PoolMan’s review: Okay. So, pretend you’re Steven Spielberg for a minute (and not his cheap Mexican equivalent) in the early ’80s. You’ve created Raiders of the Lost Ark, and yeeha, it’s taken right off! People love it! Everyone wants a brown fedora, and bullwhips once again become the greatest accessory for a night on the town (trust me, you don’t want to go to THOSE nightclubs). A sequel seems in order, so you settle down to make Indy 2.

Well, the first thing you need to do is make sure you’re not being repetitive, so no Nazis. Change the bad guys to an Indian cult. And get an even more loudmouthed woman for the romantic lead. And hey, while you’re at it, throw in another sidekick, just to throw out some more straight lines. All right, what else… ah! We’ll make Indy even grouchier, the gross scenes even grosser, and tone up the violence (but tone down the humour, don’t want it getting too slapsticky)!

You’ll notice that by the time Last Crusade came out, every single one of these points was reversed.

By the third movie, they’re back to Nazis, understated women, no sidekicks, a more charming Indy, less Fear Factor dining, and action sequences that were much more clever. In my eyes, Temple of Doom is and always will be the Indiana Jones movie that doesn’t fit. Universally regarded as the least favourite of the existing Jones Trilogy, ToD somehow takes a lot (but not all!) of the fun out of what made the other two great and replaces it with a much colder, darker attitude.

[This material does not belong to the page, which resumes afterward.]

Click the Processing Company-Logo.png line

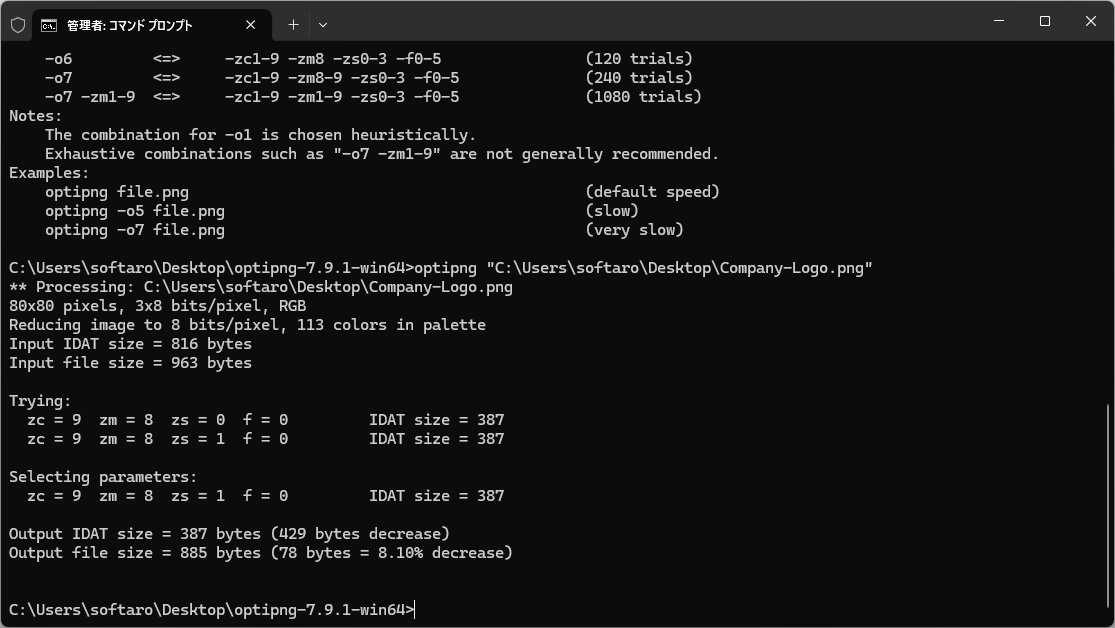tap(260, 287)
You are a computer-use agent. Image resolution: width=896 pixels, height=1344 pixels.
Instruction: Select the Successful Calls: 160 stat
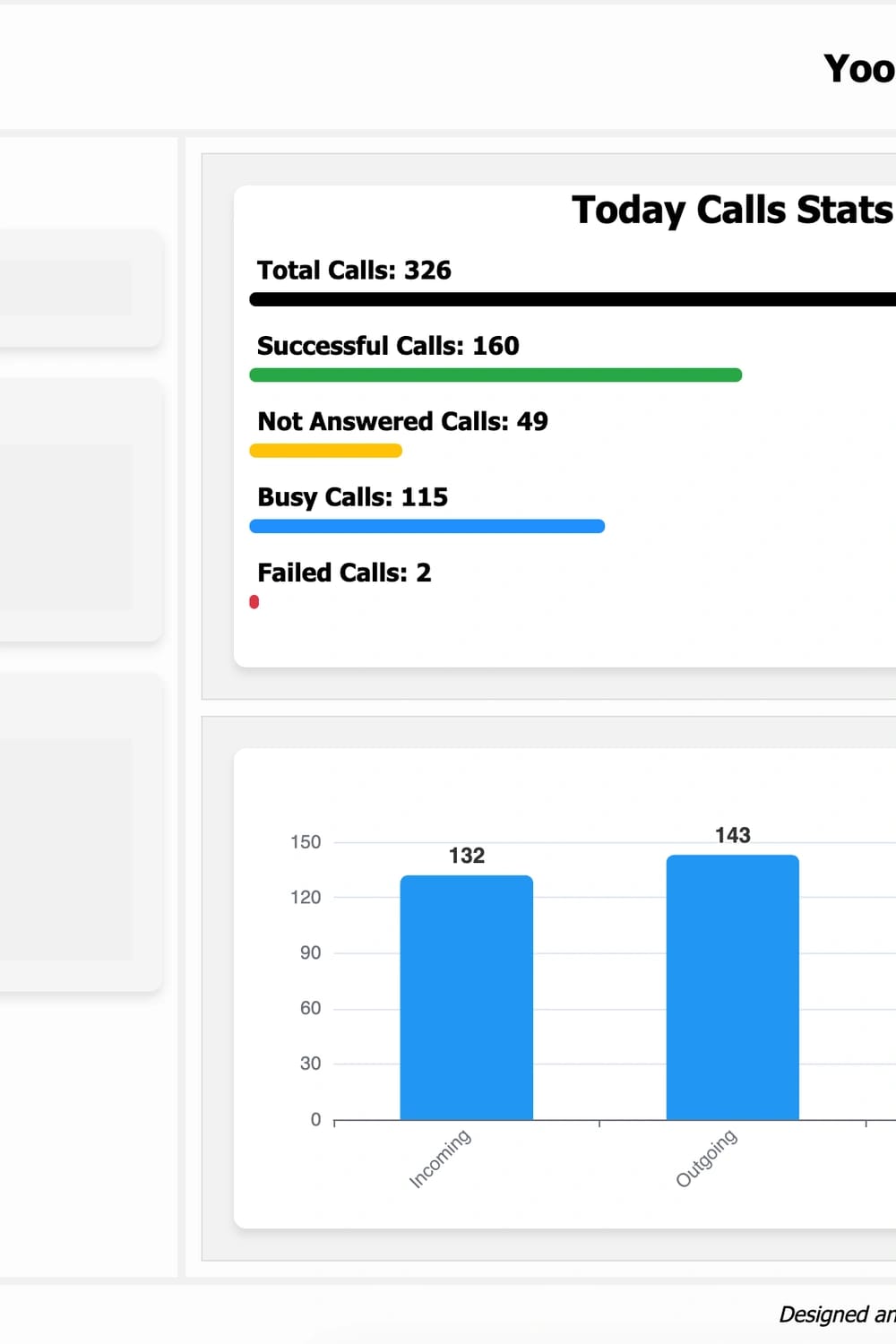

ToD is actually the prequel to Raiders (although I’m not sure why), set in 1935 in India. After a run-in with a Chinese gangster, Indy ends up saddled with brassy bar singer Willie Scott, who proceeds to win the Oscar for Whiniest Female In a Supporting Role EVER. Together with Indy’s cohort, a tiny Chinese kid named Short Round, they are unceremoniously dumped in the middle of India, in a village whose children and magic rock have been stolen. Indy naturally takes up the quest to rescue the rock, and in his one nice moment in the movie, he also decides the issue of the missing kids should maybe be looked into as well.

Now, before you angrily storm off to write me nasty emails about how great Harrison Ford really is, relax. I know that. The “worst” Indiana Jones movie is still better than most of the action movies out there, ’80s or not. But I’ve yet to meet a single real Indy fan who doesn’t place Temple of Doom squarely in last place amongst the films in the trilogy.

Unfortunately, in trying to make the movie bigger, better, and unique, Spielberg and Lucas undermined a lot of the charms of the Indiana Jones character. Here, in ToD, he’s dark, much more humourless. He snaps at his teammates on a few occasions, sometimes due to black magic, sometimes because he’s apparently just become a big jerk.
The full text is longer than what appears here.